This dating philosophy will reset your love life
Are you ready to authenti-date?
When it comes to dating, you could argue that humans have hacked the system. While the male angler fish has to make peace with fusing completely into the body of the female, and bowerbirds turn into part-time architects, building elaborate structures just to get a second look, dating apps democratised our search for love. We suddenly had a wealth of opportunities. Interacting with so many different kinds of people who we may have never crossed paths with in real life broadened our minds, improved our social skills and made us more confident.
While surfing this wave of endless possibilities, we may have ignored the old adage: Everything in moderation.
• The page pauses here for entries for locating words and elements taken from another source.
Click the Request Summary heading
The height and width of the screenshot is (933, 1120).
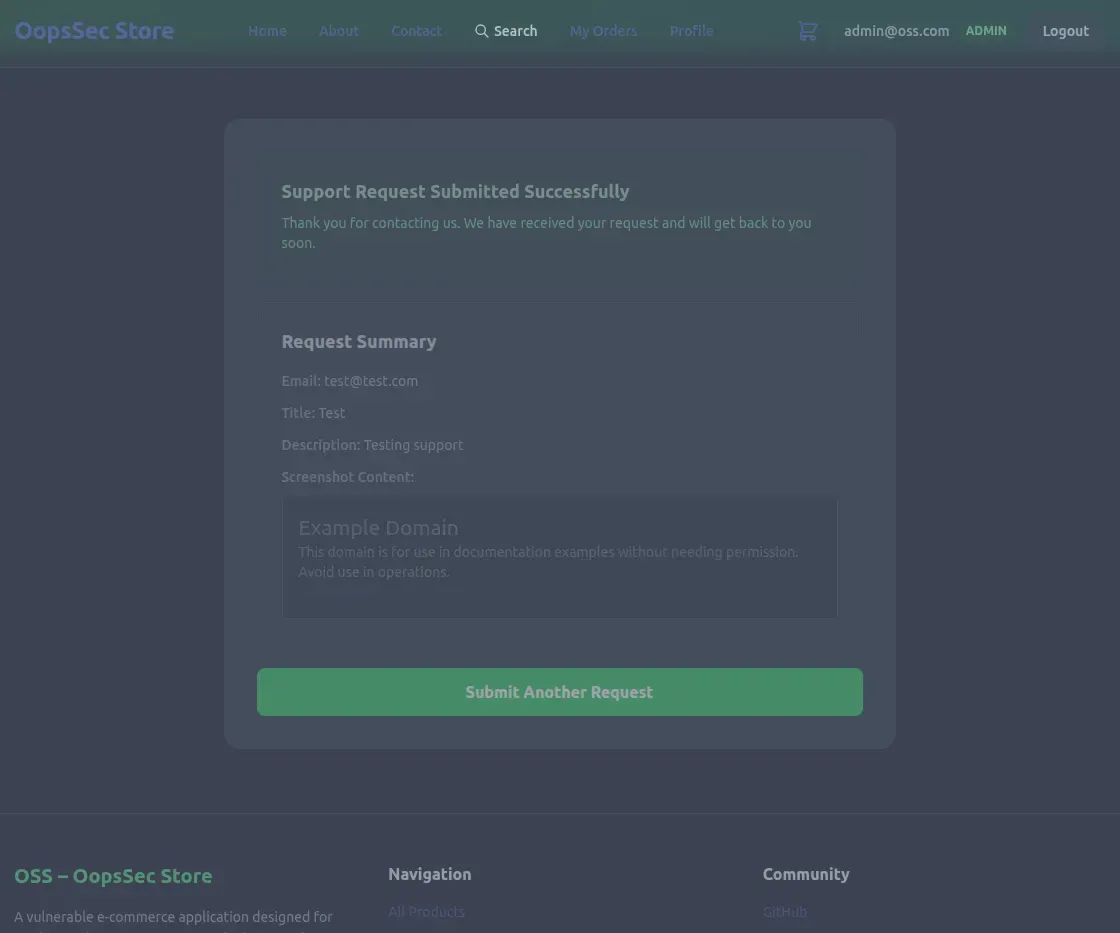click(359, 341)
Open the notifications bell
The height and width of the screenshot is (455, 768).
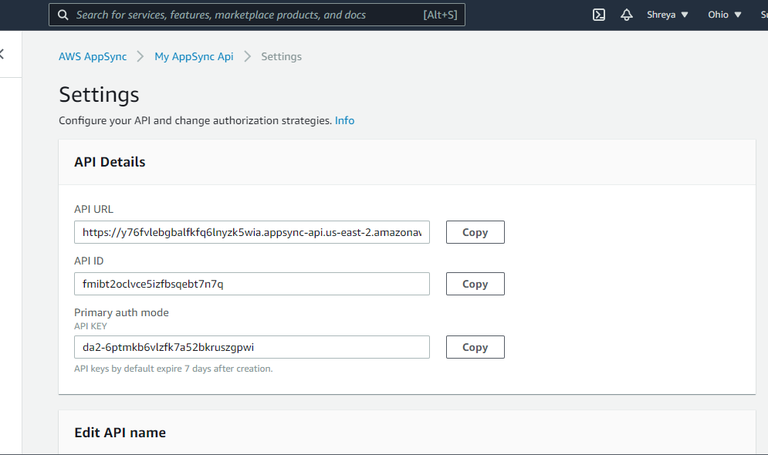(x=627, y=15)
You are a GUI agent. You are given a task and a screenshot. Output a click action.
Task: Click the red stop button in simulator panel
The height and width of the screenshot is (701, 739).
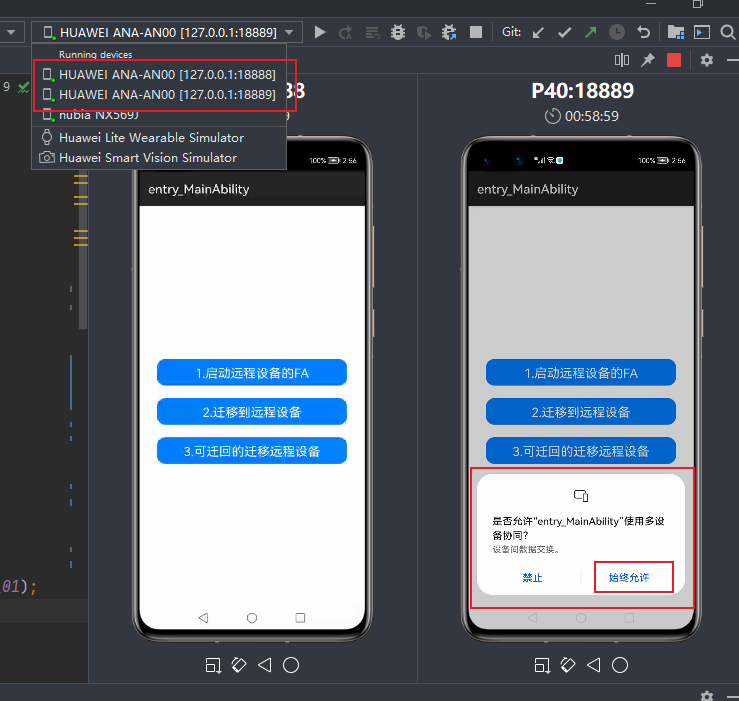point(674,60)
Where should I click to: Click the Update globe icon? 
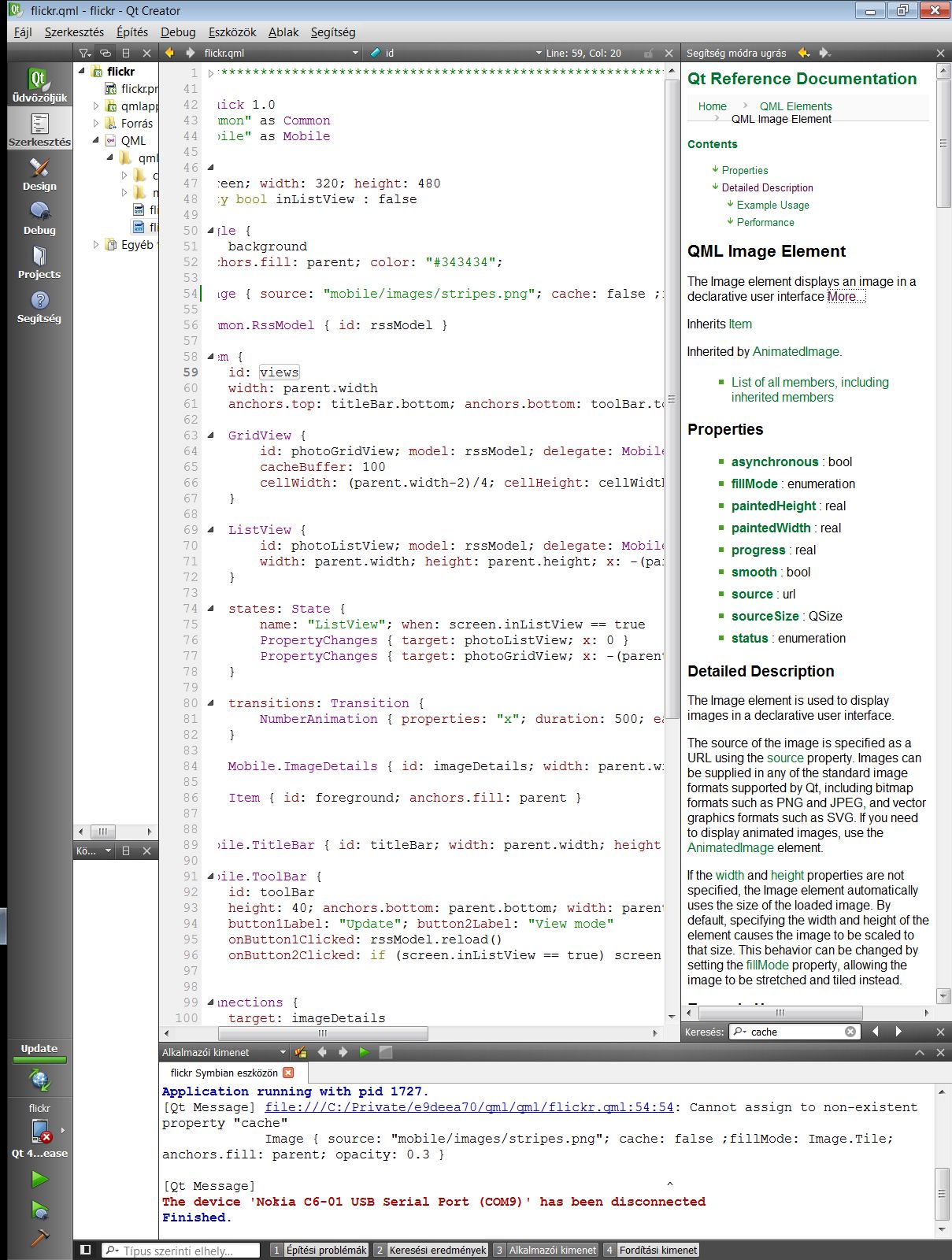coord(39,1080)
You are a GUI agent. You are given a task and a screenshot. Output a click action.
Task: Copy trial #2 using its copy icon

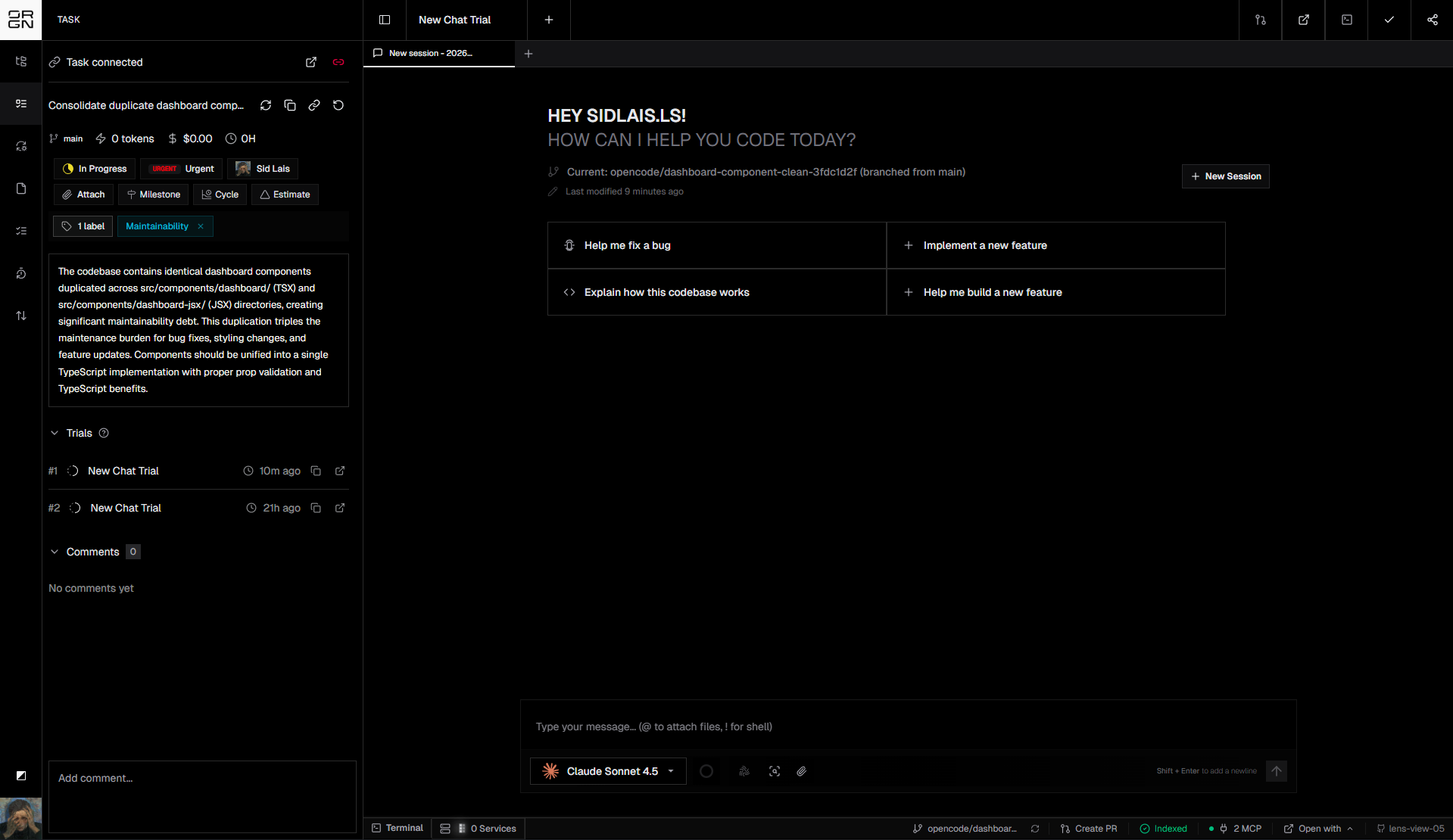[316, 508]
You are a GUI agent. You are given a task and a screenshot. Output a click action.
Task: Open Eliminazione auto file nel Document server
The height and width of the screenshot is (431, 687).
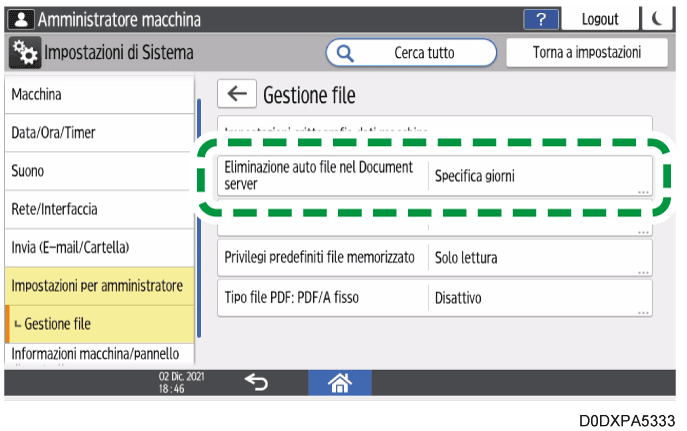point(435,176)

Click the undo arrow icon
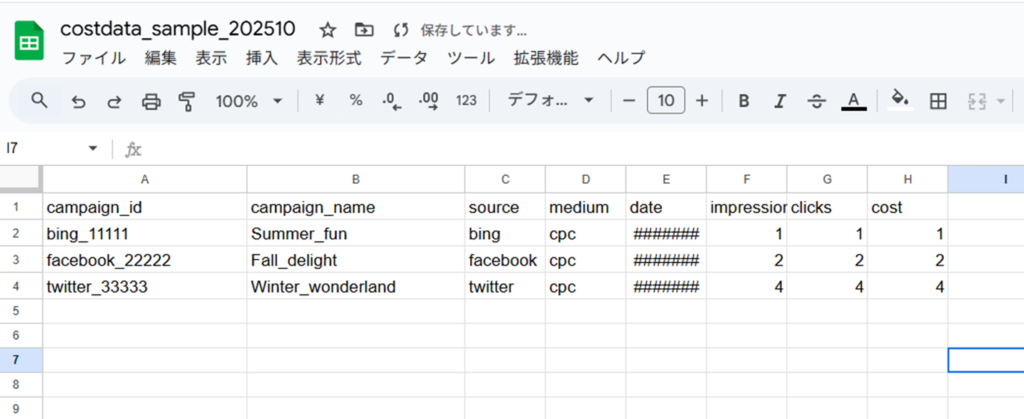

This cloud grows thicker as we inch closer to the hearts-and-balloons phase of the year, Valentine’s Day. Bumble’s survey found that 1 in 4 (25%) Indians admit they would feel lonely or left out and self-conscious leading up to Valentine’s Day if they didn’t have a date. Even Tweak readers concur, with 28% of singles saying the run-up to Valentine’s Day makes them anxious.
To help you better navigate these uncertain waters, consider resetting your strategy to authenti-date. This translates to adopting a self-reflective, balanced approach to dating, prioritising meaningful connections.
“Authenti-date is about showing the real you to the world so that others get to know and like you for who you are. We want to empower people to do what’s right for them, and date on their own terms and pace,” explains Samarpita Samaddar, India Communications Director, Bumble.
Here’s a checklist to help you evaluate your emotional state.
- Going on dates without fully being present or engaged
- Feeling drained or unmotivated after going on back-to-back dates
- Avoiding dating altogether due to feeling overwhelmed or burnt out
- Not able to be your true self due to fear of rejection
- Quick to dismiss a connection, by focusing on their flaws
- Choosing the same place over and over for an IRL date – no excitement in planning interesting or unique dates
- Not taking conversations forward with potential connections

If any of these sound familiar, authenti-date might be your romantic life raft.
Shahzeen Shivdasani, Bumble’s relationship expert, has a 5-point guide to resetting your love life by taking the authenti-date approach.
Be mindful when you’re believing anxious assumptions
One unsuccessful date shouldn’t lead you to conclude that you’ll just never find your person. “Sometimes it’s not the experience itself that’s the root of the issue, but rather what we make of the experience.”
Prioritise yourself and set boundaries.
Identify what’s zapping your energy.
“Often when we feel overwhelmed, we might feel like a major upheaval is in order, such as pulling the plug on dating. A big pivot isn’t always the best idea, it’s important to understand why you’re feeling weary.” She encourages you to consider whether it’s the amount of time spent or the predictable nature of the date that feels unfulfilling. “Maybe that means switching up your typical date night routine, being more selective (or less selective) about who you’re connecting with. If you usually go on dates at the same or similar restaurants, and you feel that this way hasn’t worked for you, try something new.”

Focus on your “why?”
“Rather than focusing on pleasing others, try turning that phrase around and instead ask yourself what it is you desire, Shivdasani insists. “Though you may be dating to find your life partner(s), there could be other motivators you haven’t considered. Are you dating for new romantic experiences? To meet people who inspire you? Exploring these alternative goals can allow you to shift how you experience the path toward ultimately finding the connections that you’re looking for.”
Any marathon runner will tell you that pacing yourself is the secret sauce to success, and the same is true for finding love. And while you may have a destination in mind, remind yourself to enjoy the journey.